Embora o NESA tenha sido formalmente criado em 1993, o Governo da Finlândia decidiu, já nos anos cinquenta, que o país necessitava estocar recursos básicos para enfrentar ameaças. No início elas eram basicamente militares. Mais tarde, porém, foram consideradas outras possíveis crises, como a climática, as sanitárias e as decorrentes de ataques cibernéticos. Aos poucos, o Executivo estabeleceu que revisaria as necessidades de abastecimento a cada cinco ou seis anos, e assim foram sendo agregados elementos como petróleo, cereais e artigos sanitários. Para isso, a Finlândia recorre ao mercado internacional para as compras através dos setores público e privado.
A China e a Coreia do Sul são seus principais fornecedores, mas também países como Polônia, República Checa e França, segundo dados oficiais. “Com a atual situação, é difícil obter certas coisas no mercado”, reconheceu Hakola ao jornal Helsingin Sanomat. Por isso, afirmou, os finlandeses agora estão contentes por terem mantido esse sistema. “O objetivo é administrar e manter uma reserva crítica de produtos”, indica o site do Centro, que, procurado por este jornal para uma entrevista, disse estar “sobrecarregado” atualmente.
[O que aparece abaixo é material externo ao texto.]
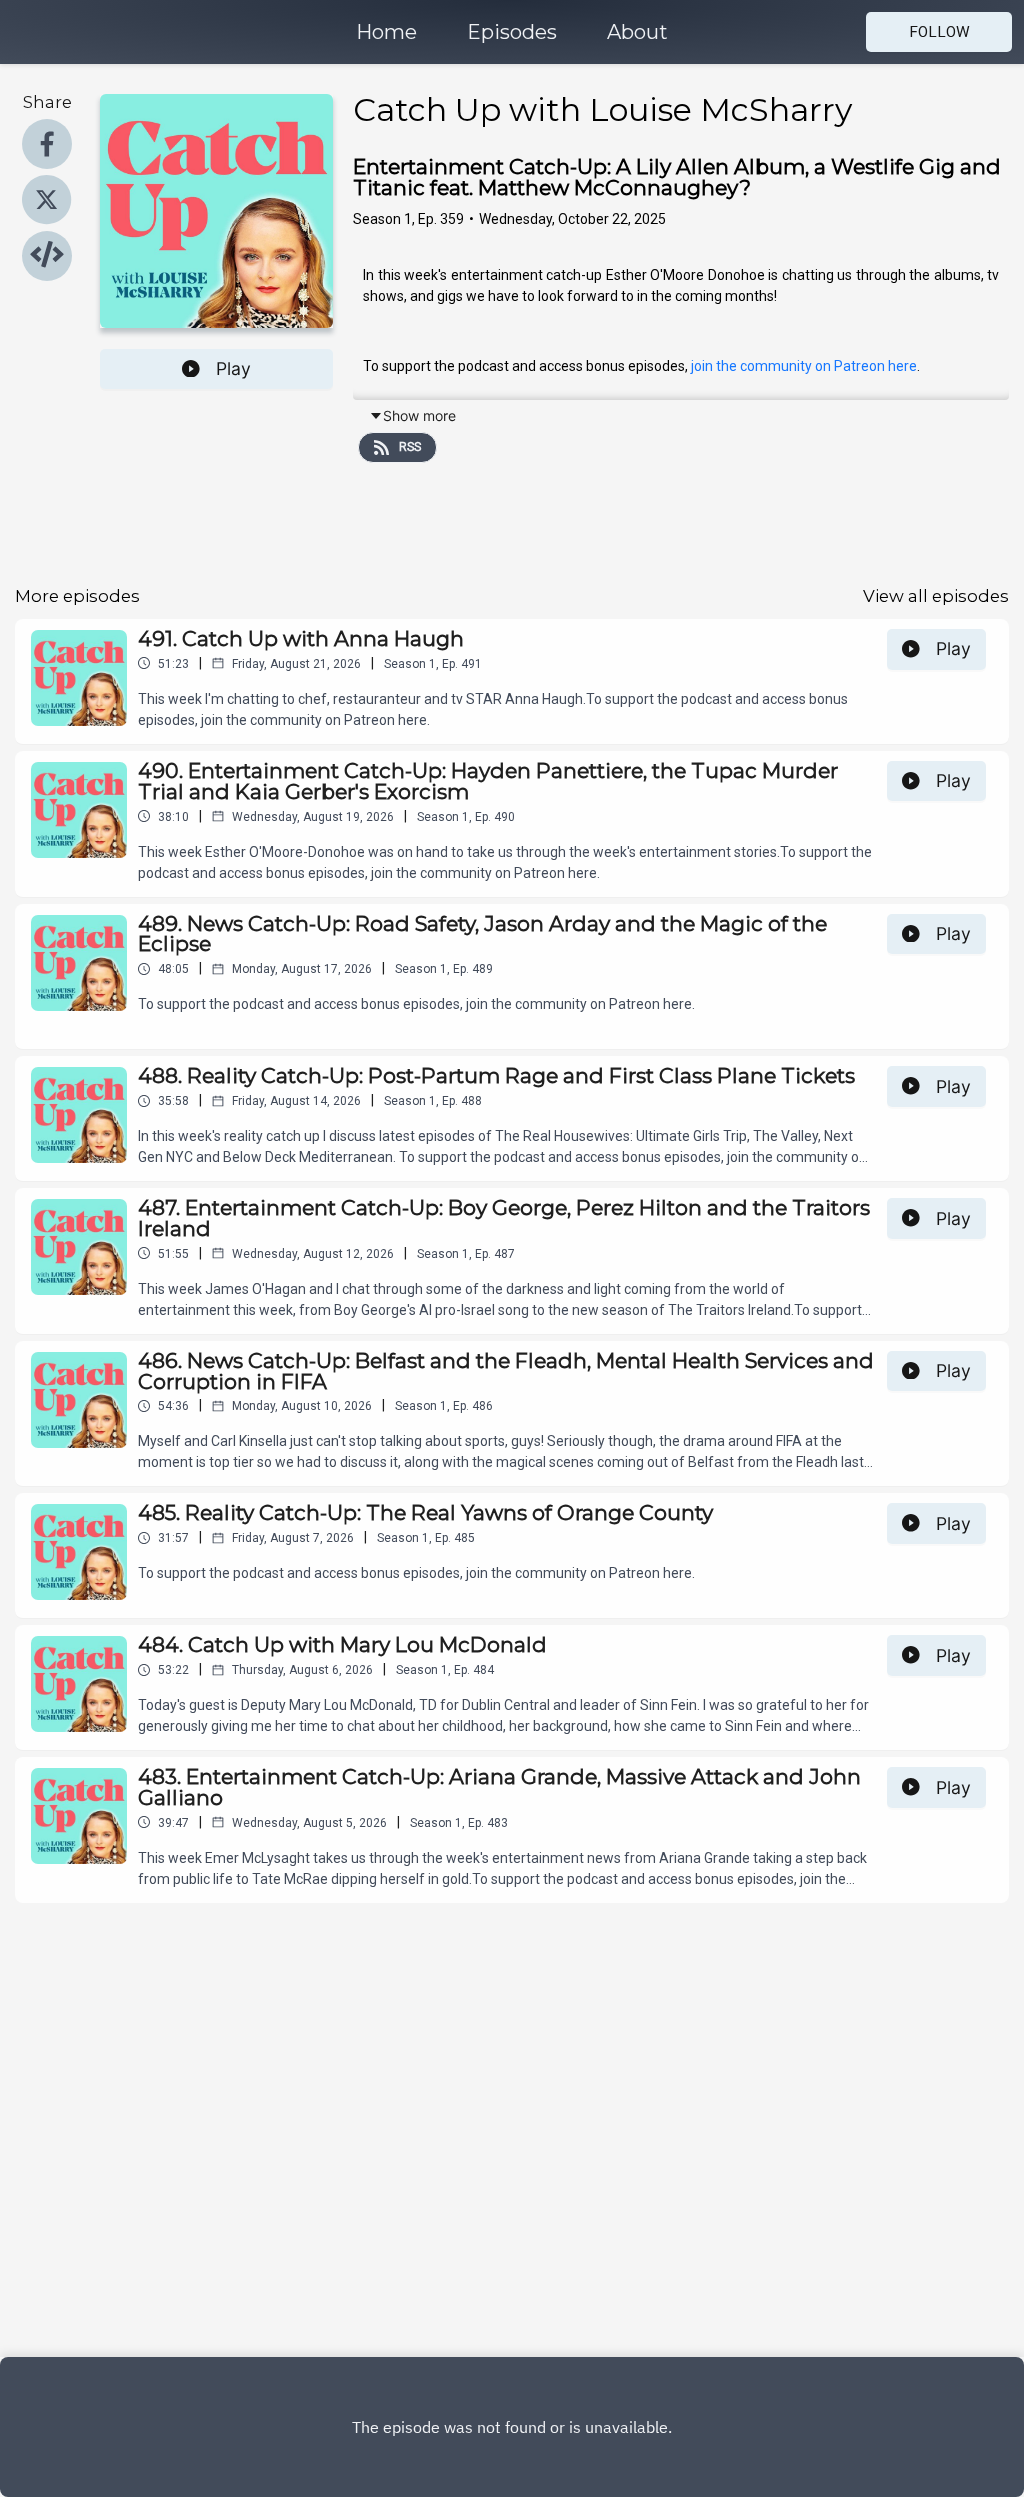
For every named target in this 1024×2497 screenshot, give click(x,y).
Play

Mas estocar materiais comprando no mercado externo para aumentar as reservas em tempos de crise não é uma iniciativa livre de fiascos. Isso ficou claro na última sexta-feira, quando o diretor-executivo do NESA, Tomi Lounema, renunciou por causa de uma compra milionária de equipamentos de proteção que acabaram sendo inadequados para os hospitais. O Governo aceitou a renúncia, destacando que ela é necessária para manter a confiança no sistema.
Tempo e distância
“A regra básica é que o armazenamento amortece sobretudo o fator tempo”, afirmou o chefe do Centro. Ou seja: enquanto o Governo finlandês vai fechando outros contratos de compra de materiais imprescindíveis, as autoridades utilizam seus estoques para evitar problemas de abastecimento como os enfrentados pelos outros países.
Os depósitos de fornecimento de emergência estão distribuídos por todo o território finlandês para descentralizar a entrega de materiais sensíveis. Segundo as poucas informações divulgadas através da imprensa local, esses lugares costumam estar nas imediações dos grandes hospitais. Assim, o tempo e a distância percorrida desde que o material sai do armazém até chegar ao paciente ou ao médico são os menores possíveis. Até o momento, cinco hospitais universitários já têm materiais que estavam num lugar classificado como “secreto” por ser considerado integrante da estratégia de segurança nacional.
E enquanto outros países competem num mercado sobrecarregado pela demanda de produtos sanitários, na Finlândia “os equipamentos de proteção pessoal não acabaram”, afirma o Executivo.